TEG simplified

Case report: Hey guys we had a patient with a complex surgical problem involving acute liver injury. The patient was actively bleeding internally and requiring MTP with initial vasopressor support. We needed to run TEG analysis to guide resuscitation and treatment efforts. Here are compiled information I gathered from the internet to simplify this topic on TEG interpretation.

WHAT IS TEG?

Thromboelastography (TEG) measures the dynamics of clot development, stabilization/strength, and dissolution. Assuming the body’s ability to achieve hemostasis is a function of these clot properties, TEG provides specific, real-time indicators of a patient’s in vitro hemostatic state. This is in contrast to routine screening coagulation tests such as aPTT and PT/INR which are run with blood plasma alone and therefore do not take into account the cellular components of clotting.

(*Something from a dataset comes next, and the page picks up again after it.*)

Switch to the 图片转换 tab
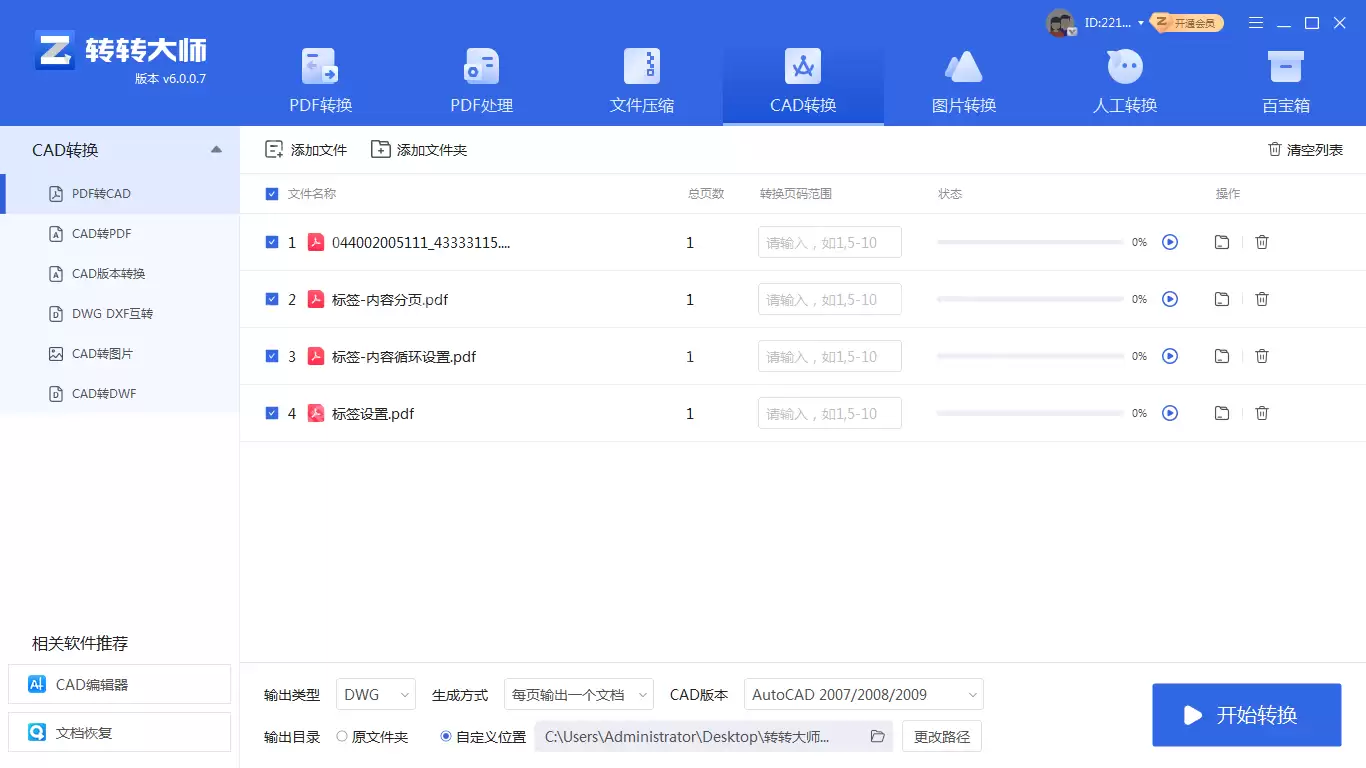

What Is a Viscoelastic Assay ?

During coagulation, blood transitions from a liquid to a solid state (thrombosis) and will naturally degrade back to a liquid (fibrinolysis). These changes can be assessed using viscoelasticity. Viscoelasticity is a composite measurement of viscosity and elasticity quantified by a force causing a deformity. A simplified analogy is mixing cement with a stick. As the cement hardens, the force required to push the stick increases. This increase in force represents the transition of the cement from a liquid to a solid. Therefore, the force required to move the stick in the hardening cement is a crude quantification of the viscoelastic strength of the cement over time. This is an overly simplified explanation of how these machines which, which involves physics beyond what a clinician needs to interpret a viscoelastic assay.

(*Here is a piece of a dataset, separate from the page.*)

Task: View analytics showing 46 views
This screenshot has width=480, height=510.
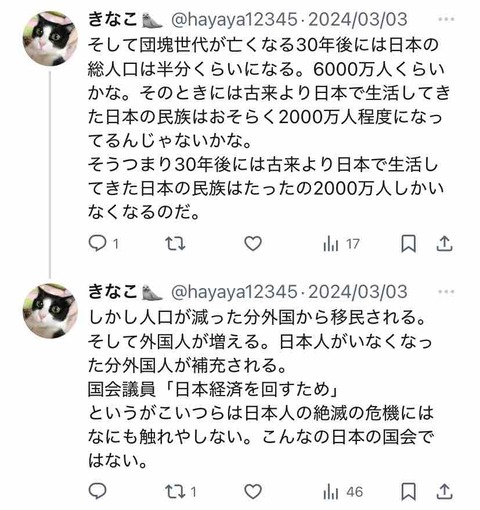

The most common methodology to cause deformity of blood (the stick in the cement) is with a pin and cup. Thrombelastography (TEG) uses a rotating cup to deform blood, while ROTEM uses a rotating pin in a stationary cup. Additional methodologies can be used, but are beyond the scope of this chapter. As blood transitions from a liquid to solid state, the shear strain created by polymerizing fibrin and platelet aggregation (increasing viscosity) is transmitted to the device. Resistance is then quantified by the machine, which is visualized on a display as a single line splitting into two. The distance between the two lines is proportional to viscoelastic resistance transmitted from the clot. This resistance is measured over time until the clot forms its maximum strength, represented by the two lines reaching their maximum amplitude and distance apart. This concludes the clot formation aspect of the device. After this point, the clot begins to lose strength through fibrinolysis, via cleavage of fibrin. The two lines’ amplitudes decrease, and are quantified over time. The end result of a viscoelastic assay is an hourglass-shaped tracing, which has numerous properties that can be calculated to approximate abnormalities of the different components of coagulation.

HOW TO READ A TEG

TEG creates a graphical representation of the movement of a small pin suspended in a cup of whole blood as hemostatsis occurs. As the blood begins to clot and adhere to the pin, the movement of the pin increases. This increasing movement is interpreted by the computer as increasing amplitude on the TEG graph.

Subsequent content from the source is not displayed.